Josh Turner, aged 24, of Mooretown, Ratoath, Co Meath, was found guilty earlier this month of murdering Christopher Nevin, 27, at a house on Tailteann Rd in Navan on November 19, 2015.
Wayne Cluskey, aged 25, of the same address, was found not guilty of murder, but guilty of manslaughter for his part in Mr Nevin’s death.
At a sentence hearing at the Central Criminal Court yesterday, Mr Justice Patrick McCarthy sentenced Turner to life imprisonment. After hearing statements from Mr Nevin’s mother Mary and wife Lisa, the judge said he would sentence Cluskey next Monday.
Garda Michael Fitzpatrick read the statements in court. Lisa Nevin said her husband loved life. “He had a heart of gold and, if he had got the chance, he would have been a brilliant father.”
She described him as her life and her future.
“Without him, I just feel dead inside,” she said. “The last memory I have of my husband is lying in a pool of blood and I just wanted to help him and begged God, ‘don’t take him from me’.”
She said she has tried to take her own life four times and, despite the help of psychiatrists, she cannot come to terms with his death.
Mary Nevin described Turner as a “monster”, before telling the court that she missed her son.

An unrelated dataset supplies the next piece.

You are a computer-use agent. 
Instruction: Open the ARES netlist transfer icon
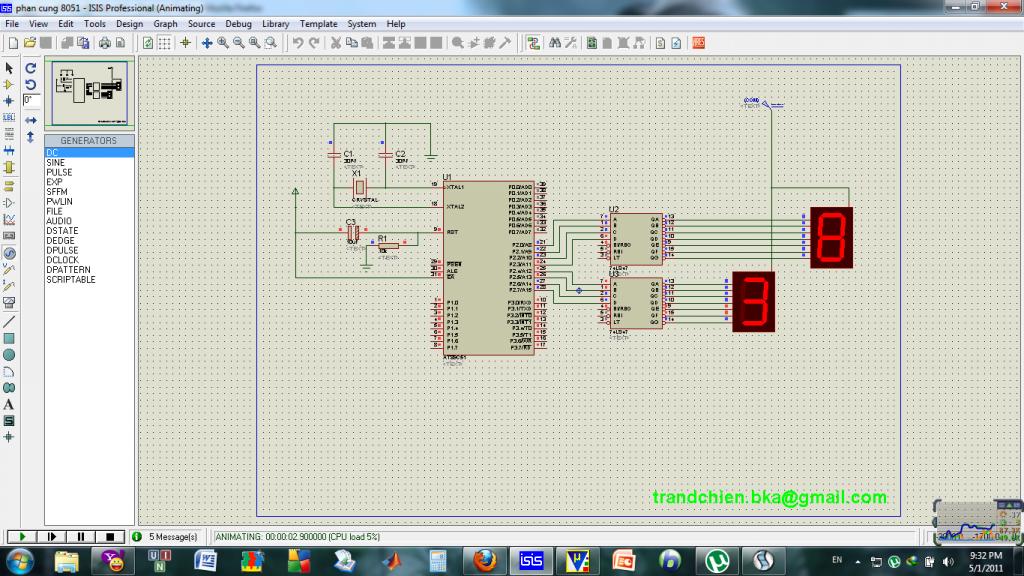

“I miss his loud laugh, his smile,” she said. “I miss seeing him and his wife happy. I want to hold him and tell him that I love him, my poor child.”
She said she felt the same anger towards Cluskey.
Giving evidence at the hearing, Garda Fitzpatrick told Michael O’Higgins, prosecuting, that Turner has more than 200 convictions, all of them at the district court level. Most were for road traffic offences. He had one conviction for assault, one for unlawful possession of drugs, and one for criminal damage and robbery, for which he was sentenced to 10 months.
Cluskey has 41 previous convictions, all dealt with by the district court. He had one for assault causing harm, for which he was sentenced to five months. He had 15 for cruelty to animals.
Shane Costelloe, defending Cluskey, told Justice McCarthy his client left school aged 14. After the death of his father, he took over the family lands at Ratoath and made a modest living doing manual labour, selling logs, and leasing parts of the land. He asked Justice McCarthy to consider that although Cluskey ran into Mr Nevin and kicked off the violence that led to his victim’s death, he did not strike any of the fatal blows to Mr Nevin’s head. He said the jury’s decision to find him guilty of manslaughter meant they believed he was acting in defence of his friend when he “barrelled into” Mr Nevin, who was holding a hatchet and threatening Turner.
Mr Costelloe said Cluskey offered to plead guilty to manslaughter months before trial but the prosecution rejected the plea. He said his client is “deeply sorry and very, very, very remorseful” and there was never any intention to kill Mr Nevin, who Cluskey considered a friend.
Turner’s life sentence was backdated to November 25, 2015, when he was first put into custody following Mr Nevin’s death.